I’ve been using MAME as my Color Computer 2 emulator, and I started by hand typing in the program, using the built in BASIC “editor” and limited 32 column by 16 line display, this was a tedious process.  At some point, when I had written an updated fonts routine that needed to be merged with the main game program, I reached out to the CoCo Facebook group for some assistance in this area.

Enter: John Strong and Disk Tool

John Strong gave me a copy of a work in progress editor he’d been working on called Disk Tool:

Disk Tool has many benefits, the primary one is the ability to use my PC and a full screen notepad style editor, which has all the features you’d expect from a tradition text editor, including search, find, replace, copy, cut, paste, etc., and the ability to choose from  a variety of mono space fonts for ease of reading..
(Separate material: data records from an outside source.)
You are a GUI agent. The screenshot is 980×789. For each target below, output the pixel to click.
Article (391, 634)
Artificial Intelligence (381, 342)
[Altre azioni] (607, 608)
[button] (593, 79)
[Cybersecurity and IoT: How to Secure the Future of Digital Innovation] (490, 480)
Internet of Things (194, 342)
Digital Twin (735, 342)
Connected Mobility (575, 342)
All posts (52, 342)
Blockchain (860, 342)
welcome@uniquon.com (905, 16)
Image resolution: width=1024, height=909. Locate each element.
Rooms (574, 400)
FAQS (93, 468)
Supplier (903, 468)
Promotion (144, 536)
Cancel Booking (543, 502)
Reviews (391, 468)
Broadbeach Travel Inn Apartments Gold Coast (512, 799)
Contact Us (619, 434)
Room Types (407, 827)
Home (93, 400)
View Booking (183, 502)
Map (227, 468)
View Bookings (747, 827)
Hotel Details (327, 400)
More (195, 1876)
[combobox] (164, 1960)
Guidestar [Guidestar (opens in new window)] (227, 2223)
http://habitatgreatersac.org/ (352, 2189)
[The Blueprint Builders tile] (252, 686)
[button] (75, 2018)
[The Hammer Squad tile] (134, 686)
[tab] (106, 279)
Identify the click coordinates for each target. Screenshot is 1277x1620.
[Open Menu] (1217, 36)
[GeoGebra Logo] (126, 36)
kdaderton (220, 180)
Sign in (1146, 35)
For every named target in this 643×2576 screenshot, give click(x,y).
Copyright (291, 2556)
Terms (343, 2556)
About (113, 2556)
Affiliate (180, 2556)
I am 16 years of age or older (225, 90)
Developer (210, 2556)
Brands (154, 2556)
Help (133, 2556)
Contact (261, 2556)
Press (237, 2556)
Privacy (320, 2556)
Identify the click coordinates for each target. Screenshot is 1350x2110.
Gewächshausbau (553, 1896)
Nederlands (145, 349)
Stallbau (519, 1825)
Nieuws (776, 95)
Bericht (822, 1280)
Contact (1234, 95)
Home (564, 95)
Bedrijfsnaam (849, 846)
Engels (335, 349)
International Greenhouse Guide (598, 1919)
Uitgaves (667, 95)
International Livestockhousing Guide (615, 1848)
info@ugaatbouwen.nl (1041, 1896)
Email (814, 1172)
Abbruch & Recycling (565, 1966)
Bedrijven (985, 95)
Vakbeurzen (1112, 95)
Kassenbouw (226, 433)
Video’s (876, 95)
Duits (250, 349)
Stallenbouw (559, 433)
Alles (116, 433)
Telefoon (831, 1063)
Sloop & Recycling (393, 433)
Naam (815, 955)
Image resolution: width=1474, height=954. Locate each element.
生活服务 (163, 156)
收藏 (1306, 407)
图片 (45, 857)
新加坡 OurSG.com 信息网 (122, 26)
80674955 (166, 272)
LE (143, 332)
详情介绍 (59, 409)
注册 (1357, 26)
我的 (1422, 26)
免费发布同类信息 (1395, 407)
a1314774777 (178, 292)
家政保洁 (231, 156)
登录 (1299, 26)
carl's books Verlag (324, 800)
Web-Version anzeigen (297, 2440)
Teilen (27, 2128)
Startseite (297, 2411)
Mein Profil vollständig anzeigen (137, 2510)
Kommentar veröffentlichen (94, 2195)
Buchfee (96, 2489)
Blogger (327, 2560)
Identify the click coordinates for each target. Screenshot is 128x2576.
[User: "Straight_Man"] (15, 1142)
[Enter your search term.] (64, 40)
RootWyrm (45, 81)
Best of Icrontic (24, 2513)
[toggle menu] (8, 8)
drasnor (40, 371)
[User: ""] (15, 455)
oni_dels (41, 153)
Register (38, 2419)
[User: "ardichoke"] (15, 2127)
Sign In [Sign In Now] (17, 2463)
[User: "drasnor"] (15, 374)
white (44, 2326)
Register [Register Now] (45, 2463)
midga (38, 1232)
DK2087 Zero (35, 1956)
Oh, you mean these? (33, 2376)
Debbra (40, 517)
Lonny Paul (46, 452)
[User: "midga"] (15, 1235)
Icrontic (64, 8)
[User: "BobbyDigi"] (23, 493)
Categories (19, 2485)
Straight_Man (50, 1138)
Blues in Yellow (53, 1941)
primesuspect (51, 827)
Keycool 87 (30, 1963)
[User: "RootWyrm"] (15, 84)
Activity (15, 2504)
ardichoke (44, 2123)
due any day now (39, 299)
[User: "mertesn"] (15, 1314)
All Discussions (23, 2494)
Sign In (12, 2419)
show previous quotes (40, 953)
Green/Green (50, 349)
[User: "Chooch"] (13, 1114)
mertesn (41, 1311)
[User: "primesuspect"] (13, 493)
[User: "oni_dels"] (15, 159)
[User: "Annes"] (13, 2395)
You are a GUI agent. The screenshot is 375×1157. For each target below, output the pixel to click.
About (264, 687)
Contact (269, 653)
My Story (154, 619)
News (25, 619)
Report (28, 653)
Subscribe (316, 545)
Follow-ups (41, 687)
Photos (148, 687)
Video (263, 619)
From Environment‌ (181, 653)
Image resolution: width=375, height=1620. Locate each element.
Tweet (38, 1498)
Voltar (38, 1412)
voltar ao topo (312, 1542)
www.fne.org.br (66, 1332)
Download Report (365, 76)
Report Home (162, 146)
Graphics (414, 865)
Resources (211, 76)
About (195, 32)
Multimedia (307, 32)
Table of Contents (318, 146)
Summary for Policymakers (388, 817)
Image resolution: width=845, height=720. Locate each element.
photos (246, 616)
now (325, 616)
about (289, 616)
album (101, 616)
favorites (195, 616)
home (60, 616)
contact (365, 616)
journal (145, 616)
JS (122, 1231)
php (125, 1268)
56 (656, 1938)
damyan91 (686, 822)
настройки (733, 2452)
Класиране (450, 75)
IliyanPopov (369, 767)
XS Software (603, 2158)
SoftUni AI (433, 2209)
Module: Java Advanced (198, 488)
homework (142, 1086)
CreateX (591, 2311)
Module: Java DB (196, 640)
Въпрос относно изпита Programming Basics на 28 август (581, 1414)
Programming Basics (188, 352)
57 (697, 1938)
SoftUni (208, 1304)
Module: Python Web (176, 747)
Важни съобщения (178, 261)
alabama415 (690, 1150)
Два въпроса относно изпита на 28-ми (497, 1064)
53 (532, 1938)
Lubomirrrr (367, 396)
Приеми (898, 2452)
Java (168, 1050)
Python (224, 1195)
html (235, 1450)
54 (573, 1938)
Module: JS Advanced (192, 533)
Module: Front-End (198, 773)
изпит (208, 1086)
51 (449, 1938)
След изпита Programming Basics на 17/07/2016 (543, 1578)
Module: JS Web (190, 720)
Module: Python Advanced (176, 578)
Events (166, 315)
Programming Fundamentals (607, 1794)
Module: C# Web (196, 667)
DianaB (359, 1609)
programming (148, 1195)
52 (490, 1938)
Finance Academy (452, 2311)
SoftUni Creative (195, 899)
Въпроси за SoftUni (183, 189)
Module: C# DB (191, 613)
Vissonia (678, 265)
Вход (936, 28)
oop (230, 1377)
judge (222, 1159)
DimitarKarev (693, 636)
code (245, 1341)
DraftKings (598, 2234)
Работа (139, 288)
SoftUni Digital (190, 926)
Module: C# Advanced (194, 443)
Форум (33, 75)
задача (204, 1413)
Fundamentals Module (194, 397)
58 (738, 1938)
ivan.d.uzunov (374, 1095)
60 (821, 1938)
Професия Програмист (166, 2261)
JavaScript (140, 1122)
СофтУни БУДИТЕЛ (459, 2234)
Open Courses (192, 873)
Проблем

With Disk Tool I was able to copy and paste code between programs, and make further additions to the game much quicker and easier.  In the process of using the tool, I was also helping John debug it, and was able to put in some feature requests.  When I first started using the tool, once I was done editing the program, I’d have to close the tool to un-mount the disk image, so I could open it in MAME, this was a multi-step process.  John later added the ability for me to launch MAME from the tool, so it would un-mount the disk from the editor, launch it in MAME, allow me to test, and tweak, and any changes were saved directly back to the same disk image, so I could do some spot editing on the CoCo and have those changes saved, too.

The edition of the “launch” button, has basically tuned this tool into an IDE (Integrated development environment) for Disk Extended Color BASIC.  There are a lot of other benefits, too, I can copy a single program from a disk image to my PC, or reverse, I can create new disk images, move files between disk images, and more, so it’s a very handy tool for rapid development, especially when working with emulators.

I have been able to quickly change variable names in the entire program with a search and replace, I can search for where a variable or statement is very quickly, I can copy and paste sections of code to other areas and just change line number to re-use a modified version of a routine, and so much more.  Having a real editor is such a life saver, having to code on the CoCo is very cumbersome.

My next plans are to start testing the game on real hardware, to see if there are any speed differences between the emulator and the real CoCo with BASIC, as well as possibly hacking together a CoCo 3 patched version of the game with improved color palettes, and maybe, even some speech and sound pack support!